*Supplied data:*
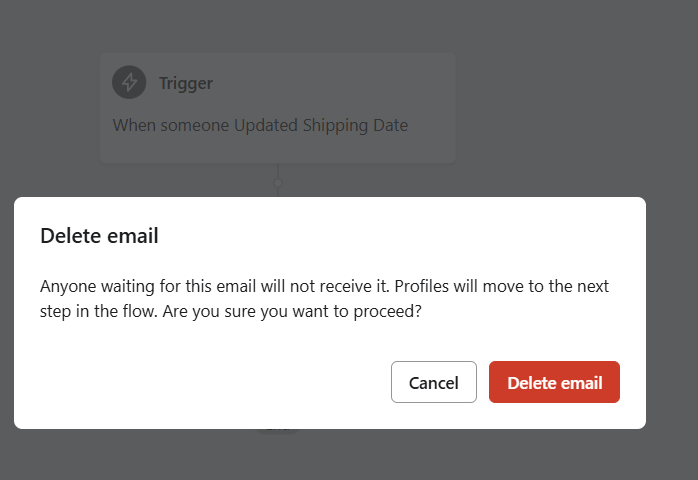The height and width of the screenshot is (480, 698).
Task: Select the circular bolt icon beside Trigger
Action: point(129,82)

==

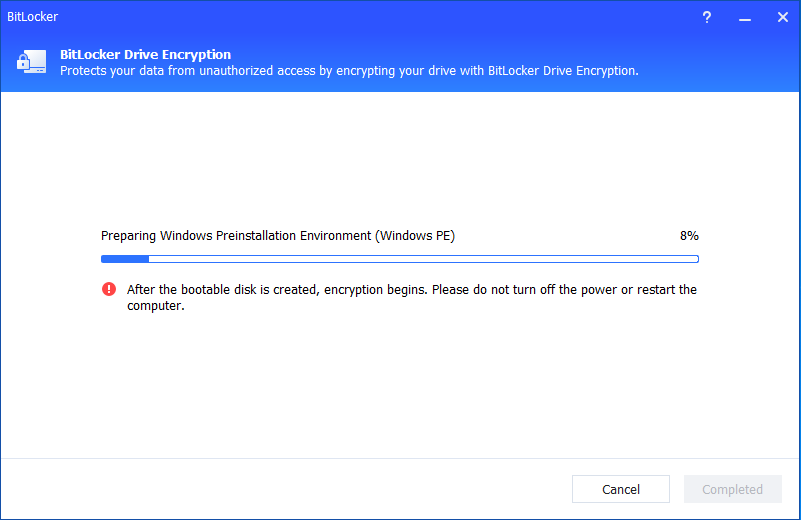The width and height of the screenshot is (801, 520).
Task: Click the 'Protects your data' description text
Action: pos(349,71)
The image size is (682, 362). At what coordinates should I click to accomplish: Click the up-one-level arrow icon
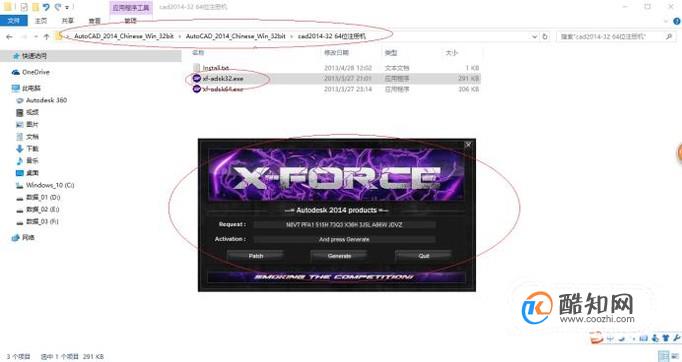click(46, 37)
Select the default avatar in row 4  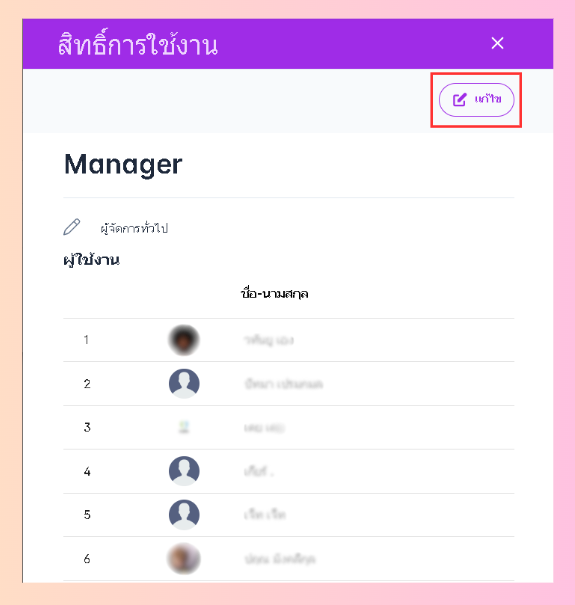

--

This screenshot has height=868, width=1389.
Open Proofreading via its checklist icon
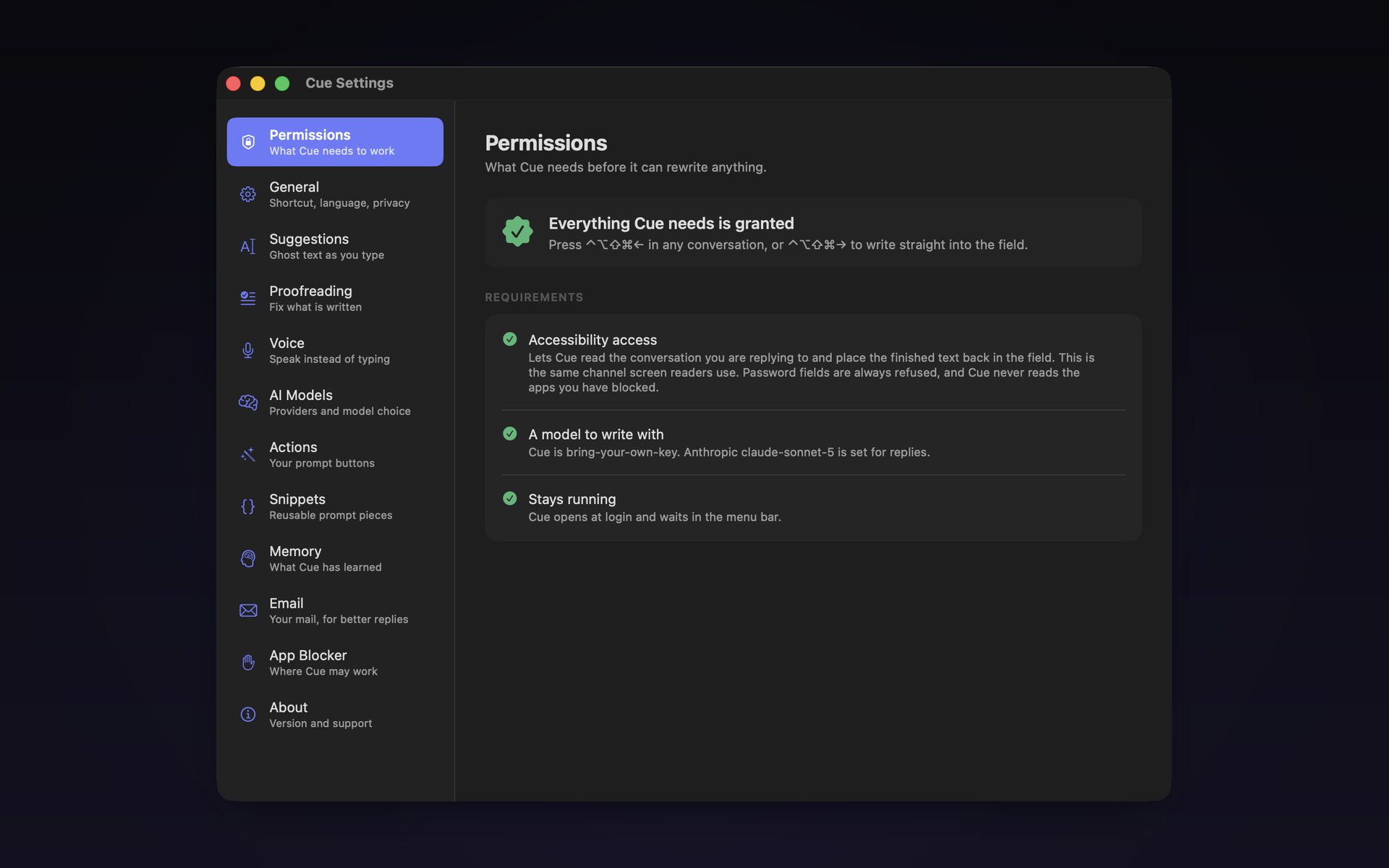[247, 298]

*Problem statement:*
Copy out exactly the lines above beginning with the line that contains "The image size" and finishing with the line that contains "Select the default avatar in row 4", including both; leave the pictures out.

*Response to the task:*
The image size is (682, 362). At what coordinates should I click to accomplish: Click the up-one-level arrow icon
click(46, 37)
Select the default avatar in row 4  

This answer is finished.